Building Relationships to Improve Community Care: Duke HNS&CS and North Raleigh International Baptist Church

By Aleksandra (Golota) Zabiran

Community engagement is a pillar of the mission of Duke Head and Neck Surgery & Communication Sciences (HNS&CS), and collaborative community health partnerships are a core component of our efforts.

In December 2022, Duke HNS&CS and Duke Raleigh Hospital were invited to participate in the inaugural Health and Dignity for All Fair, hosted by North Raleigh International Baptist Church (NRIBC) and Pastor Patrick Warutere. Led by Dr. Trinitia Cannon, a team of healthcare providers, medical students, and residents provided head and neck cancer screenings at the event. The collaboration was so positive that the teams decided to continue exploring opportunities to work together in the community. This ultimately led to the development of Project CHECKERS: Community Head and Neck Cancer Knowledge, Engagement, Research, and Screening, a collaborative partnership between HNS&CS and NRIBC, currently funded by Duke Cancer Institute. None of this would have been possible without the leadership of NRIBC’s visionary pastor, Patrick Warutere.
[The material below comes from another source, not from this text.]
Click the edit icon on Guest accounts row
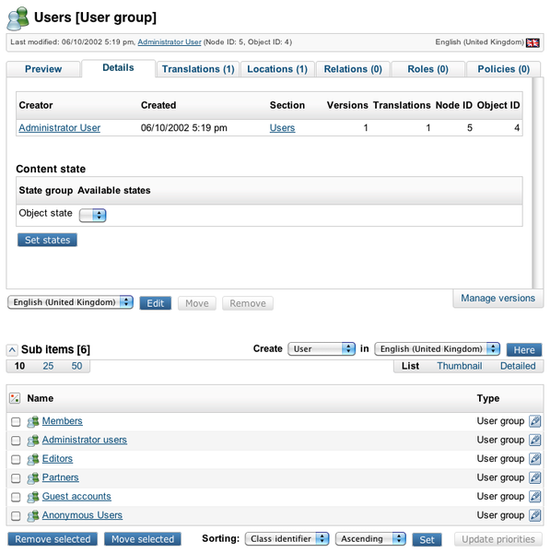The width and height of the screenshot is (550, 553). tap(534, 496)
Patrick and his wife Pauline lead NRIBC. The couple, along with their two sons and daughter, moved to the United States from Kenya in 2017 to continue their education at Southeastern Baptist Theological Seminary in Wake Forest, North Carolina, just outside of Raleigh. In Raleigh, they found themselves among a diverse community of immigrants from the Middle East and Central and East Africa. As they immersed themselves in this diverse community of friends, they began to understand their distinct cultures, needs, and opportunities. Many community members had unmet medical needs. As a result, Patrick and Pauline founded NRIBC, in part to help address those needs.
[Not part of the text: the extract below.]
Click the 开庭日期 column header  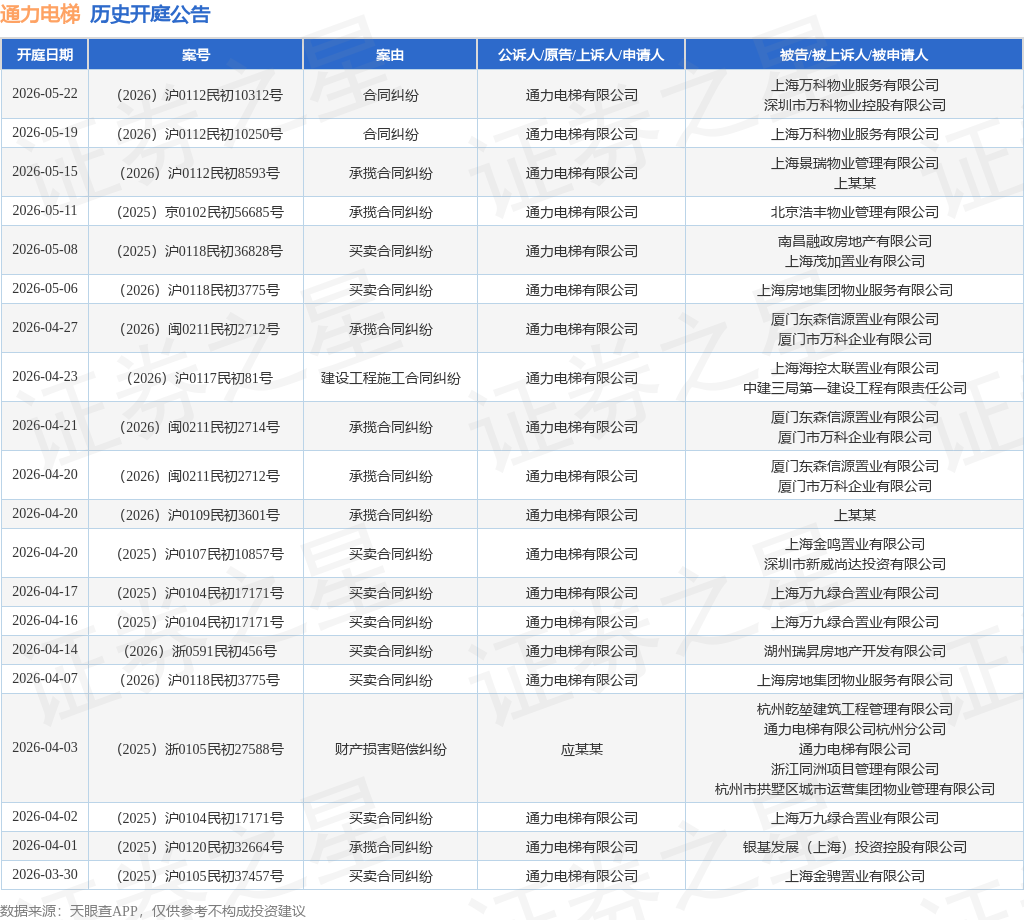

In planning the December 2022 screening event, Patrick felt a special connection with Dr. Cannon and Leda Scearce, a Duke speech-language pathologist and Director of Community Engagement at Duke HNS&CS.

“Our community is composed of immigrants, and for many, Raleigh and Duke Hospital are all new experiences,” Patrick said. “Duke HNS&CS provides care with a high degree of cultural sensitivity. This is why our connection has become so endearing. Their cultural sensitivity encourages our international community to attend educational and screening events without hesitation.”
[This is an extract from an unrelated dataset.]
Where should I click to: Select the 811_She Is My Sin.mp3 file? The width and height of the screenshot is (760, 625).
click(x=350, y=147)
Thanks to the collaboration, people in the community attend health screening events more frequently. And those who attend these events learn more about the care Duke provides, which providers should be seen, and how to schedule an appointment.

Many members of the community have expressed gratitude for the access to medical care and the genuine effort from Duke to understand them and address specific medical needs. Some also find empowerment and confidence knowing that they are working with Duke. If a medical need arises, they know where to go.

“Our community is now more aware of what causes head and neck cancer and how to seek care,” Patrick said.

Challenges remain for Duke HNS&CS when it comes to reaching more members of these communities. Almost everyone who is part of this community speaks in their native language and doesn’t understand English completely. And not everyone has the means to come to a screening event—one reason why Duke HNS&CS is looking at ways to bring screening and education to their homes.

Patrick sees the partnership as a positive one and encourages other community leaders to build similar relationships.

“My advice: First, build relationships based on trust. Second, work together with communities to tailor services based on the unique medical needs of the community. And third, include community members in the planning and implementation process. All three of these will enhance the effectiveness of a similar program,” he says.